● **SOURCE TEXT**
[START]

# Business use on insurance??



## Darlofan

Following on from my last insurance thread.

Wife just renewed insurance, she now works from home so she removed the business part of it and went to SDP with commuting(cheaper and she attends a couple of team meetings a year.)

Workplace use a company to check licence, car mot, insurance etc is all in place. 

She uploaded her new insurance to receive an email saying she has no business use on it.

She explained she works from home and would only use car to get to the odd team meeting(usually she drives to station and gets the train.)

They are insisting that would be business use so will need it!

Thoughts on this appreciated.


----------



## Andy from Sandy

Is she PAYE with the company? Do they pay business mileage?

You cannot claim mileage to your place of work but you can claim from normal workplace to another site. Is the team meetings at her normal place of work or elsewhere?

Is she carrying business items whilst driving?

As a permanent employee should the company want you to use your private car for business use I don't think it unreasonable you get compensated in some way.


----------



## pxr5

My wife had business use on her car for the last 2 years. The premiums were no different in price when adding business.


----------



## Andyblue

Adding business class 1 (I think), which is travelling to another place of work in connection with your business - doesn’t alter my or wife’s premium (indeed, some insurance companies are now including as standard). 

If your wife will be using her car for business and then claiming mileage allowance back, then yes, it is needed and they’re correct, if this is not the case, then I’m not sure they could insist she have it as she’s not claiming / using her car for work purposes...


----------



## Darlofan

Right, the mileage question I hadn't thought of and makes sense. She can claim mileage allowance but tends not to because of the short trip to train station.
I know the cost on premium isn't much extra, she's going to ring and get it added. Of course there will most likely be an admin fee as well now🙄


----------



## Shiny

Commuting is only commuting to your normal/permanent place of work. So if you work at office A, but twice a year go to office B for a meeting, you need Class 1 business use.

If her place of work is office A and the meetings are held at office A, then she only needs SDP&C.

[END]

Answer these from the insurance thread:
1. What cover did the wife switch to after removing the business part of her insurance?
2. What does pxr5 say happened to the premiums when business use was added?
3. According to Shiny, what kind of business use is needed by someone who works at office A but goes to office B twice a year for a meeting?
Rely on the insurance thread alone.

● **ENTRIES PROVIDED**
[START]

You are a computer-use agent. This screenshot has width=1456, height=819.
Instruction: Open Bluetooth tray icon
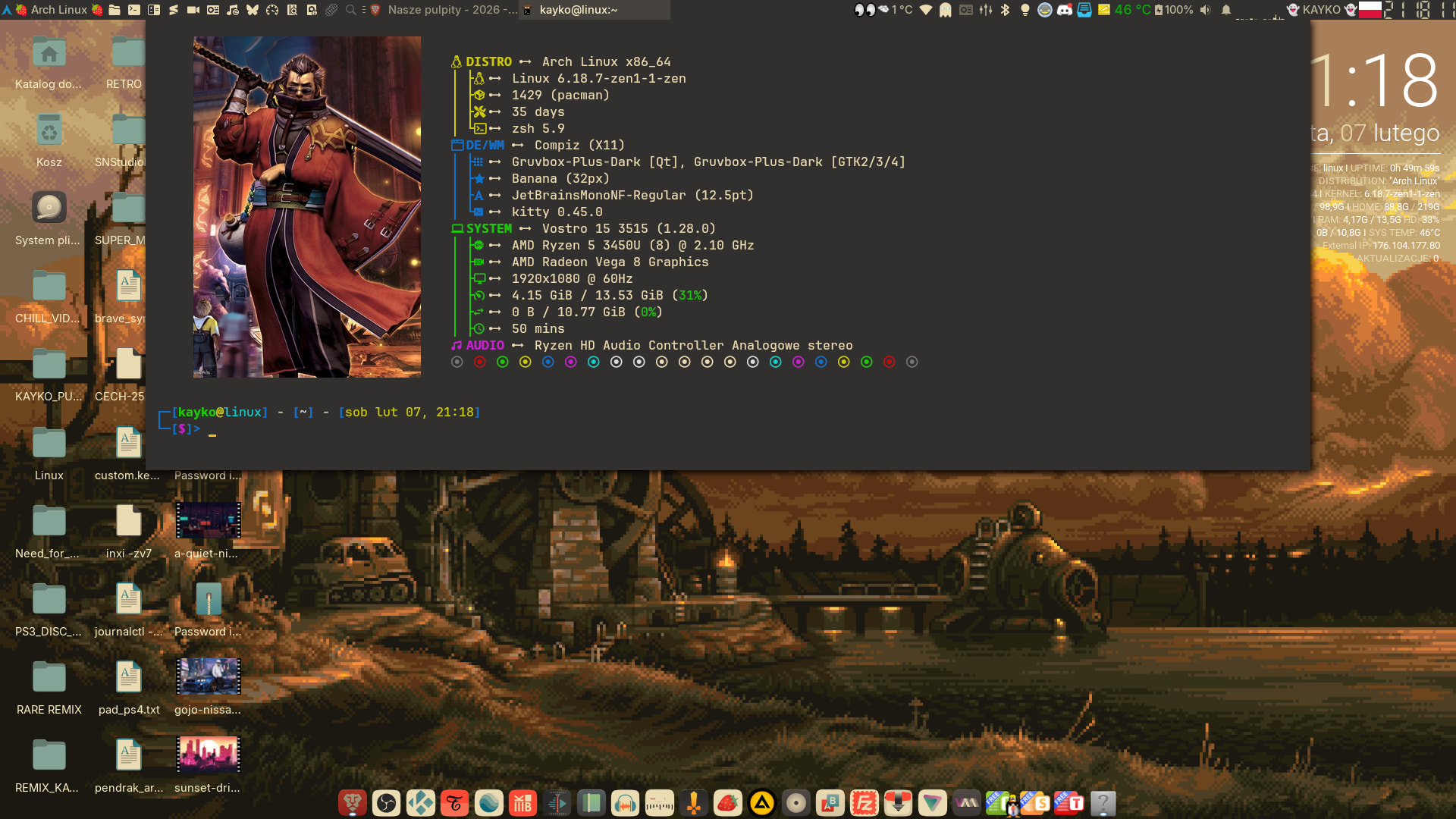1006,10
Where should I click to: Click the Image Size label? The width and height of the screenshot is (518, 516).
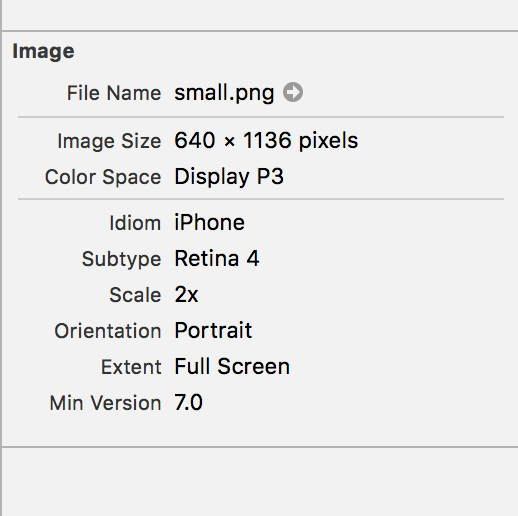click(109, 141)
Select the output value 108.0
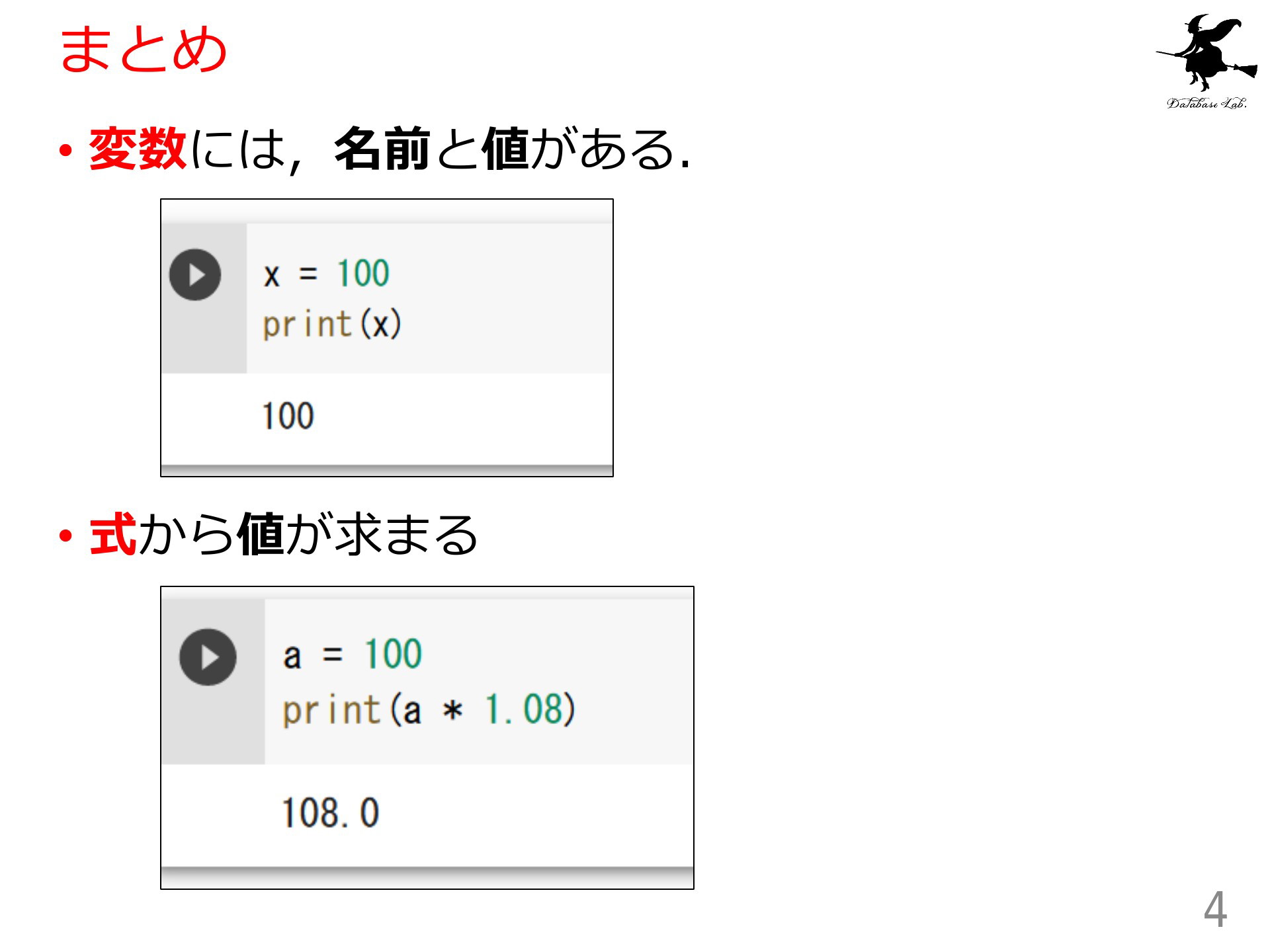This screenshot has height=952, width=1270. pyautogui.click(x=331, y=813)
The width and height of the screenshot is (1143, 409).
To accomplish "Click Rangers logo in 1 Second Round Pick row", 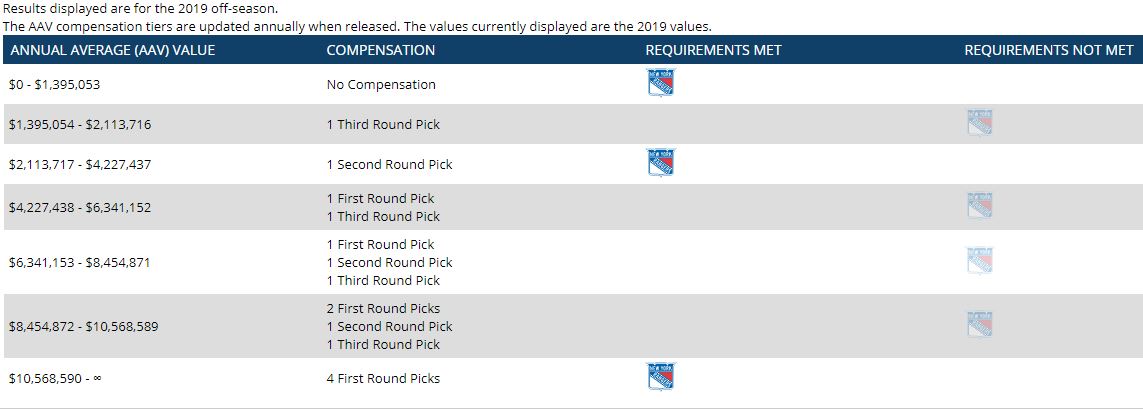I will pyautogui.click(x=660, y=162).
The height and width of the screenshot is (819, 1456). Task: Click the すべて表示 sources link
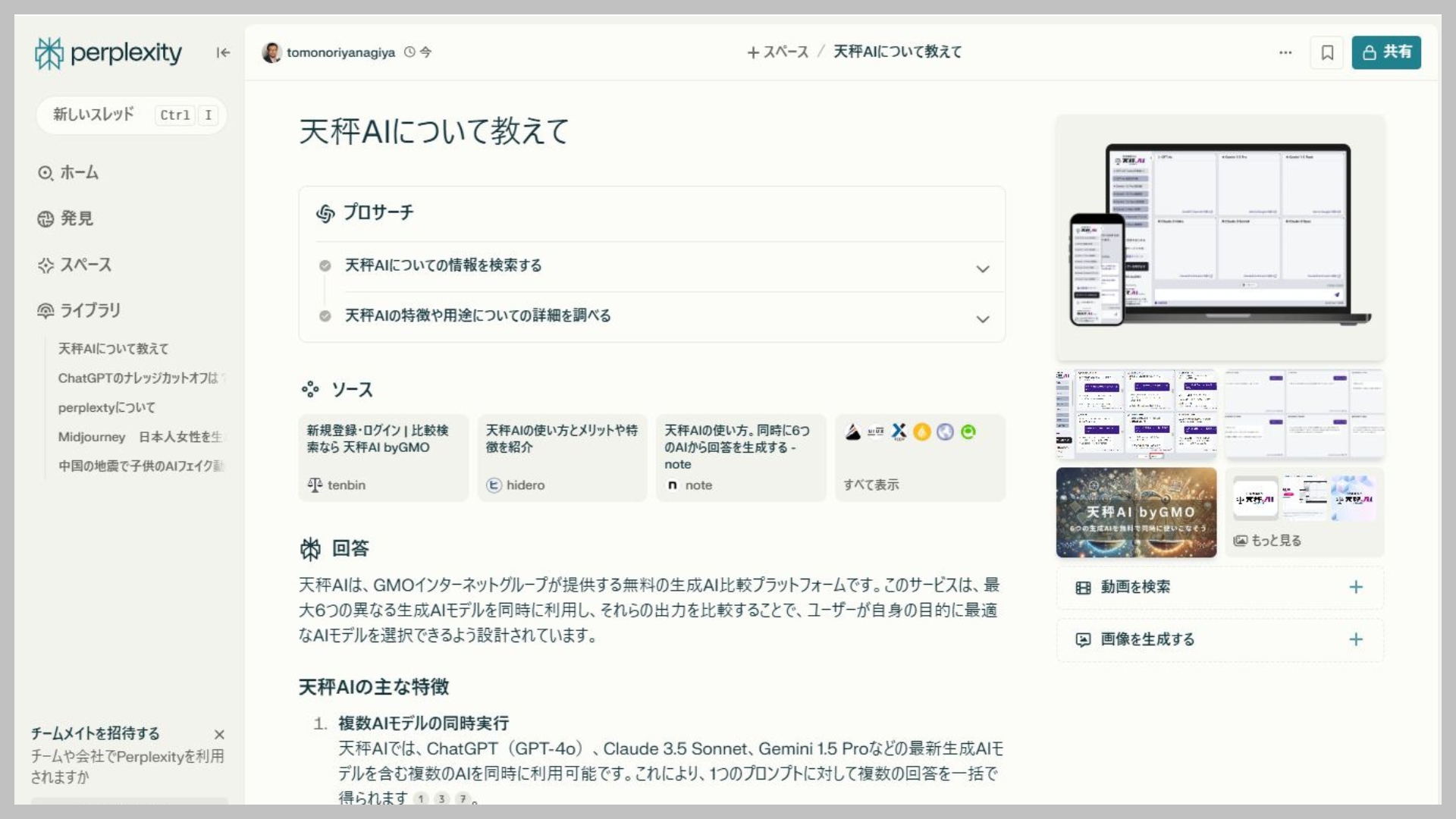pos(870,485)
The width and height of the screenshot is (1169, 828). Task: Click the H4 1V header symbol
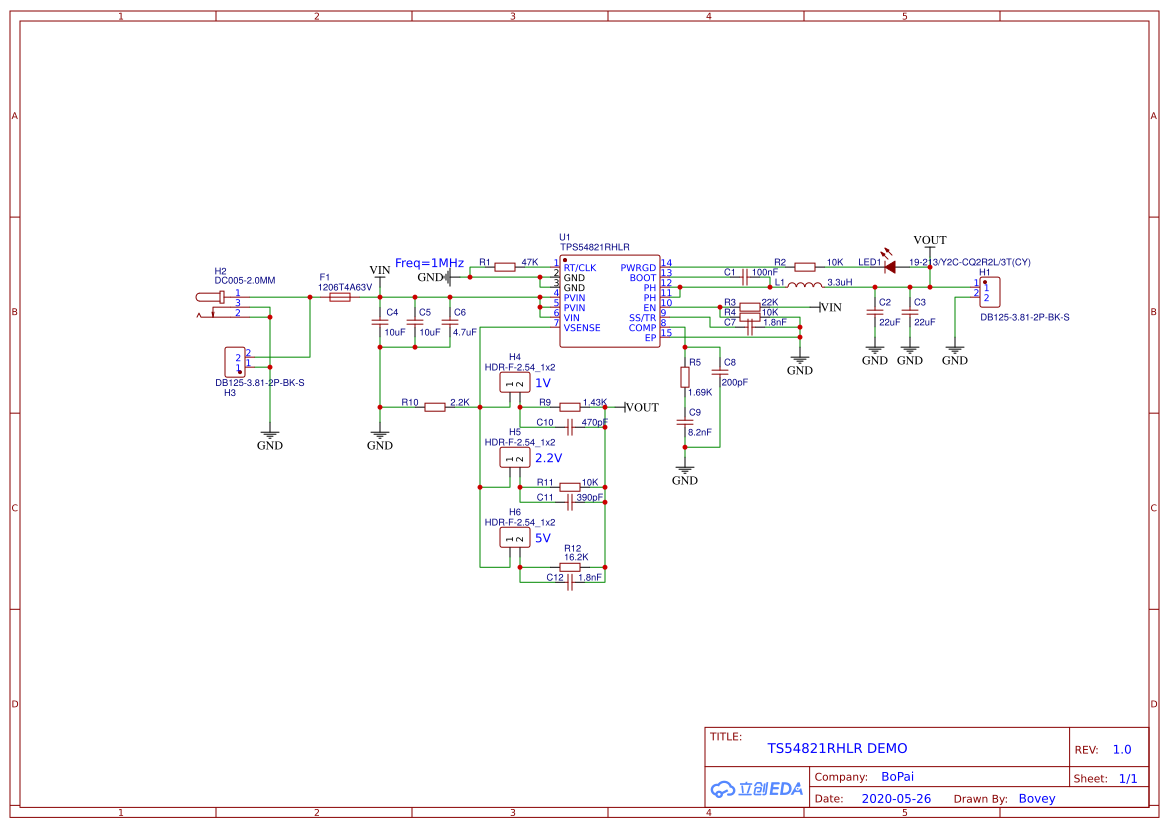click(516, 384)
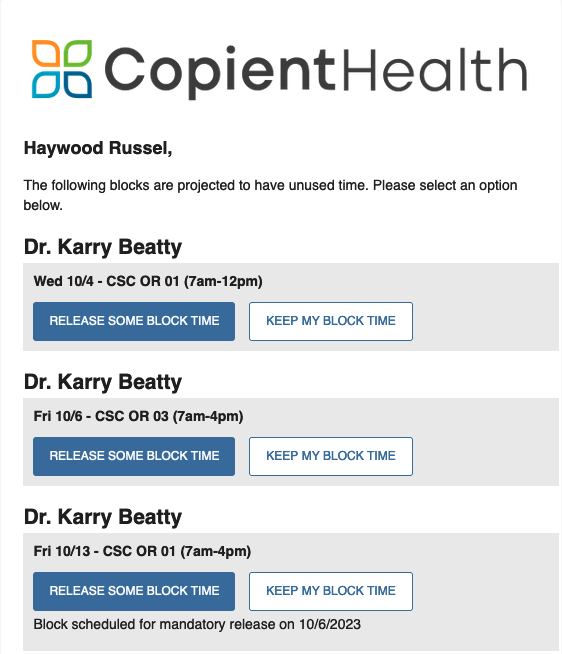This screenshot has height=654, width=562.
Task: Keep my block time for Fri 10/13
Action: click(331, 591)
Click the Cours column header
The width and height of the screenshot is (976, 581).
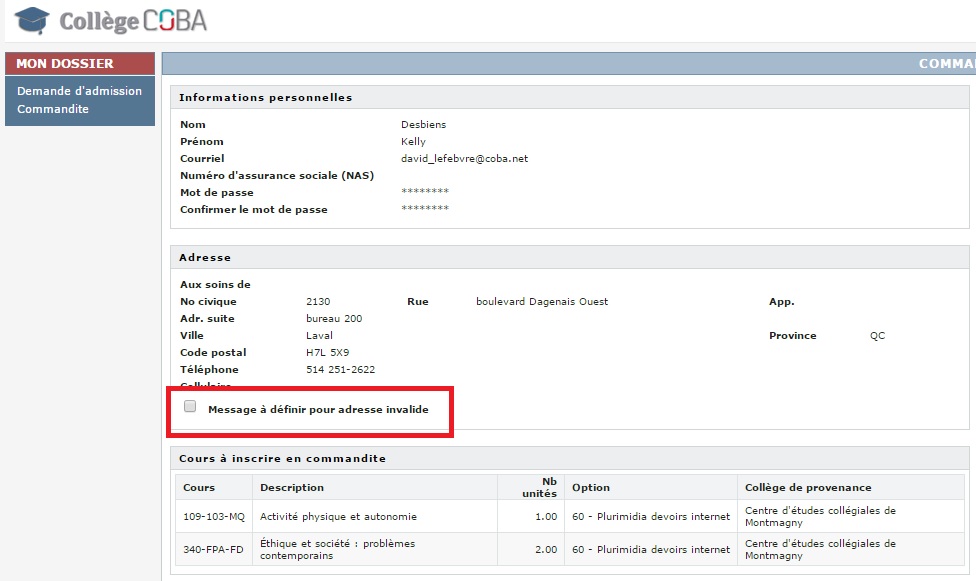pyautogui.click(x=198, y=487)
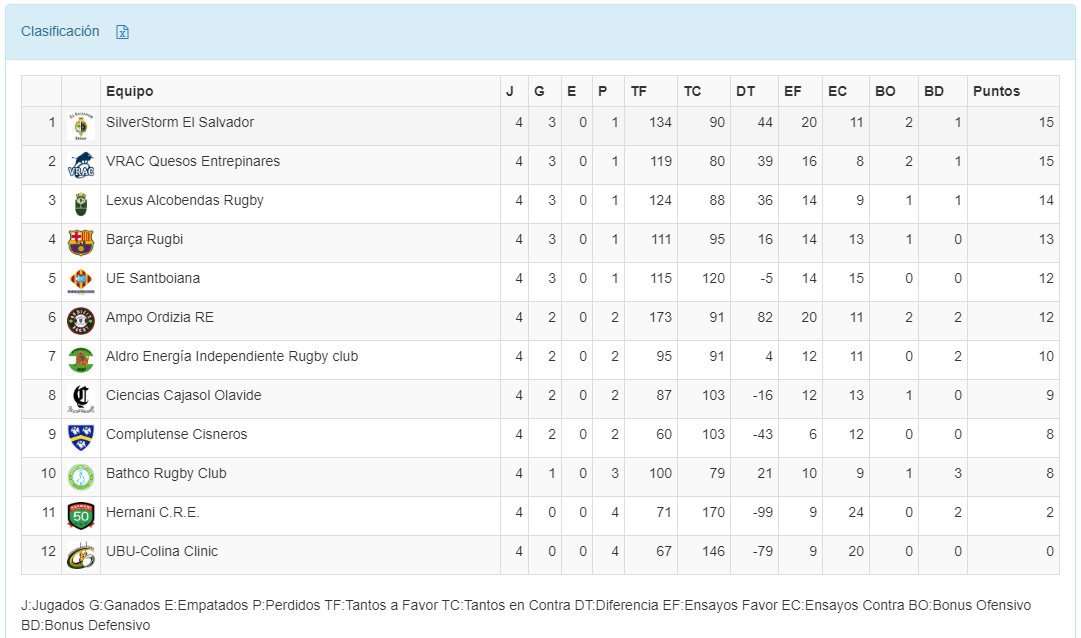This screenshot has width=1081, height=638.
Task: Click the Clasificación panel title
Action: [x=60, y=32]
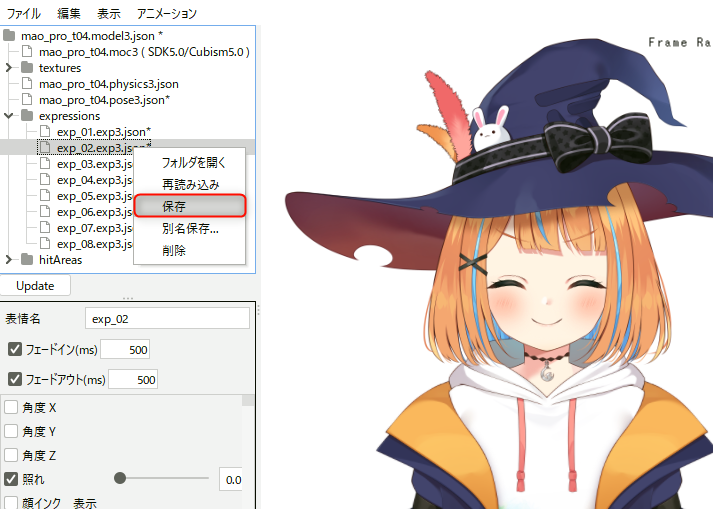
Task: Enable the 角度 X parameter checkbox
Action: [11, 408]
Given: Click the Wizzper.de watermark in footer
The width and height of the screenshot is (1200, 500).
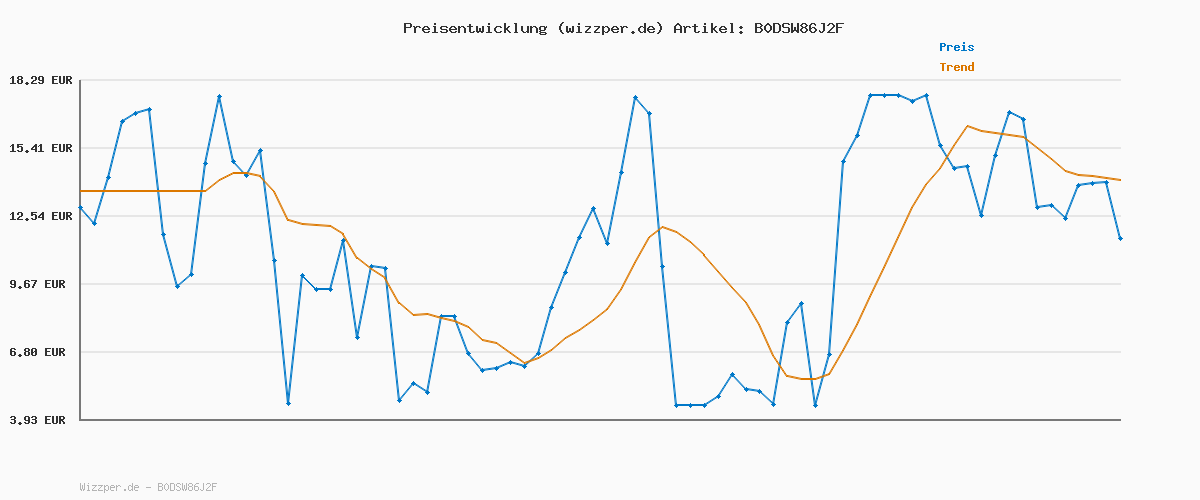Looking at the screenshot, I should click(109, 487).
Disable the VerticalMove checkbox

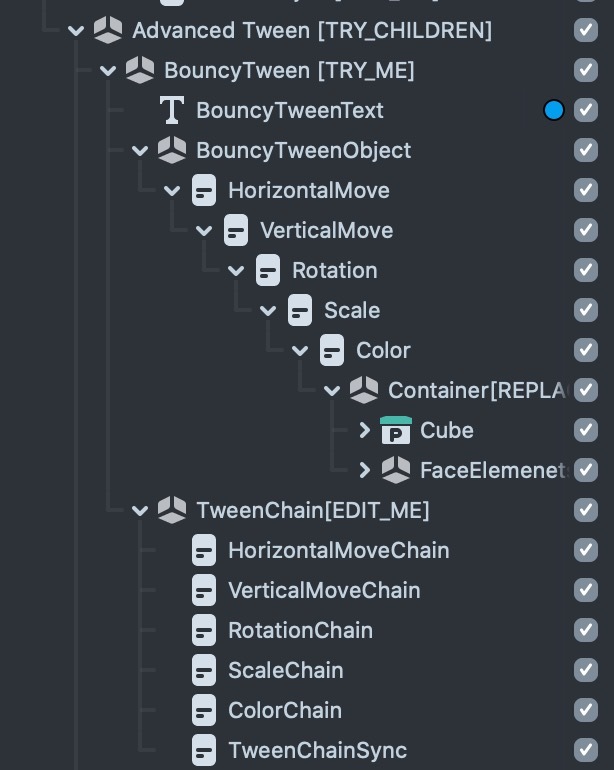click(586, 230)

[END]

● **RESPONSE**
1. SDP with commuting.
2. They were no different in price.
3. Class 1 business use.